Work order:
For the data below, give again exactly the lines from the one containing "Screen dimensions: 2296x1623" through the one containing "This screenshot has width=1946, height=1604.", both ends included, and no others.

Records to use:
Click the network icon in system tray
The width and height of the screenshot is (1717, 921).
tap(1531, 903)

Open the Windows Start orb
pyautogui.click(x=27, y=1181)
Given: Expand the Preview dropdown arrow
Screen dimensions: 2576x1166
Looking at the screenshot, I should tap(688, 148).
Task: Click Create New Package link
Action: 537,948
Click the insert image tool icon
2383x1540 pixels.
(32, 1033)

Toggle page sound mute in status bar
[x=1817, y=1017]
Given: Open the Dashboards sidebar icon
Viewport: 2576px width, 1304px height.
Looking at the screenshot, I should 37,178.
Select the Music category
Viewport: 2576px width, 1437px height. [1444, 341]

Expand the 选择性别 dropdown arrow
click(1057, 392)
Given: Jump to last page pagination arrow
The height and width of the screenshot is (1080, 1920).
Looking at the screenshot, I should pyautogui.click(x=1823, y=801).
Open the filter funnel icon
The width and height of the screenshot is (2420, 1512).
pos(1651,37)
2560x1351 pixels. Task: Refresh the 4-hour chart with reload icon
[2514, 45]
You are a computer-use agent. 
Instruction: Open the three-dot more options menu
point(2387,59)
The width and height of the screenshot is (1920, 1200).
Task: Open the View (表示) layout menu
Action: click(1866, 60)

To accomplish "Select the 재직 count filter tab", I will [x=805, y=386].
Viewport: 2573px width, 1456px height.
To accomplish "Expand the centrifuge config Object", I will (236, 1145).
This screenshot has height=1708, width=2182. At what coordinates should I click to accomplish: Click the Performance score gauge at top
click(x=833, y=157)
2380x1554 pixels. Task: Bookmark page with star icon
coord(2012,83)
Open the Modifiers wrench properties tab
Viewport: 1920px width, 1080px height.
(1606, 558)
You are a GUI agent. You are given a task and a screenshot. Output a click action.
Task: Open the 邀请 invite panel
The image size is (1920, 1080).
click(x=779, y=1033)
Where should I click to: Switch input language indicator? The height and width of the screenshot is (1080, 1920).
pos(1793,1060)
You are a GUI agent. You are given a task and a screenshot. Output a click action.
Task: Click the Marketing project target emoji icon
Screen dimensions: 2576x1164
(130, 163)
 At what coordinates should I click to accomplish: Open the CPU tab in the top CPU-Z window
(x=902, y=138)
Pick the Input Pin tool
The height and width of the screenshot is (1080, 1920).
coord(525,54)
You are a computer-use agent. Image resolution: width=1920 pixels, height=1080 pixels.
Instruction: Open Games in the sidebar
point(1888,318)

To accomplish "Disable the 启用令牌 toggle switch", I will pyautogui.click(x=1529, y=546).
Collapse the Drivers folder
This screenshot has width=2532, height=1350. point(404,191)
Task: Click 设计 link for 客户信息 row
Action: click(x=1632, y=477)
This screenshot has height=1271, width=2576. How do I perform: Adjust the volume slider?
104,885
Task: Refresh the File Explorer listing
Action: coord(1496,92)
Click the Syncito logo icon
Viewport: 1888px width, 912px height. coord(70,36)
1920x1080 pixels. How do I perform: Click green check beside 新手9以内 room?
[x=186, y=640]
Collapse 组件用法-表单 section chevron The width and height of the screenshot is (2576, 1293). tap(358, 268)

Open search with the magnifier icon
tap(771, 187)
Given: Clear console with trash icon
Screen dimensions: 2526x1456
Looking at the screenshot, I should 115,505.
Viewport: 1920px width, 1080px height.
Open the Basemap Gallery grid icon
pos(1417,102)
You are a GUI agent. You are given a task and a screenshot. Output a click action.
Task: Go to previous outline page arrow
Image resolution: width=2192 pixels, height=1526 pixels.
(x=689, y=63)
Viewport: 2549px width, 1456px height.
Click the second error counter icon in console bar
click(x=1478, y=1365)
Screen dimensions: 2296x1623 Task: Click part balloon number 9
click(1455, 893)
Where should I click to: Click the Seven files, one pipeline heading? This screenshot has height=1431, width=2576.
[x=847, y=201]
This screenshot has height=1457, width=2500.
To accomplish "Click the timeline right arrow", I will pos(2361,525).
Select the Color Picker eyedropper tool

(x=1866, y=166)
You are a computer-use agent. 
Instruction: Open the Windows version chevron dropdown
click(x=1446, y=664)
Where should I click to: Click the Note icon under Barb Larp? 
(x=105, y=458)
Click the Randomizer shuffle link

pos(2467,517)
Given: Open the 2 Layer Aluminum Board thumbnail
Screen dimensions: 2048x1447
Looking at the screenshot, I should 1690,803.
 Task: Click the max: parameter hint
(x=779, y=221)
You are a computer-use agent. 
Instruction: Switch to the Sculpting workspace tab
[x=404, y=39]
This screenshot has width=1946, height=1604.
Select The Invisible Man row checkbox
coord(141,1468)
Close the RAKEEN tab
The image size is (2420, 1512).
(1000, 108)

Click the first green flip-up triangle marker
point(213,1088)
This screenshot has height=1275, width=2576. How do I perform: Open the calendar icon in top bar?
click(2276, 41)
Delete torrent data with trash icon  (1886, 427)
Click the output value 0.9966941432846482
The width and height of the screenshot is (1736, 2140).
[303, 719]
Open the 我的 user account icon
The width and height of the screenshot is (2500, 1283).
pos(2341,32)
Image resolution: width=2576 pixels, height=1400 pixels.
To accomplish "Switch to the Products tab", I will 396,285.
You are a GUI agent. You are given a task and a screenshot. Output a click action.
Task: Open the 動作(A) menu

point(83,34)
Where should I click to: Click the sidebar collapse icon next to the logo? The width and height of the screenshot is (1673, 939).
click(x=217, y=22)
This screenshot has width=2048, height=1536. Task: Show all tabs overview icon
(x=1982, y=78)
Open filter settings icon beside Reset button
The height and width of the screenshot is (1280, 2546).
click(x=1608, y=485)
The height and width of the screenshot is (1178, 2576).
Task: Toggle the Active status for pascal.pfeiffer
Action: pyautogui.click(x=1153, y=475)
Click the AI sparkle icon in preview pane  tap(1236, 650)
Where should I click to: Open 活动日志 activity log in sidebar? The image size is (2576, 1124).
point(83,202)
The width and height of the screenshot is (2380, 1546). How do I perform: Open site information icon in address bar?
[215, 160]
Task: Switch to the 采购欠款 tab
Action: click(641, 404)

Finished exercise:
Screen dimensions: 2296x1623 Task: Click part balloon number 9
click(1455, 893)
Where should I click to: Click the Seven files, one pipeline heading? This screenshot has height=1431, width=2576.
[x=847, y=201]
This screenshot has height=1457, width=2500.
To accomplish "Click the timeline right arrow", I will pos(2361,525).
Select the Color Picker eyedropper tool

(x=1866, y=166)
You are a computer-use agent. 
Instruction: Open the Windows version chevron dropdown
click(x=1446, y=664)
Where should I click to: Click the Note icon under Barb Larp? 
(x=105, y=458)
Click the Randomizer shuffle link

pos(2467,517)
Given: Open the 2 Layer Aluminum Board thumbnail
Screen dimensions: 2048x1447
Looking at the screenshot, I should 1690,803.
 Task: Click the max: parameter hint
(x=779, y=221)
You are a computer-use agent. 
Instruction: Switch to the Sculpting workspace tab
[x=404, y=39]
This screenshot has width=1946, height=1604.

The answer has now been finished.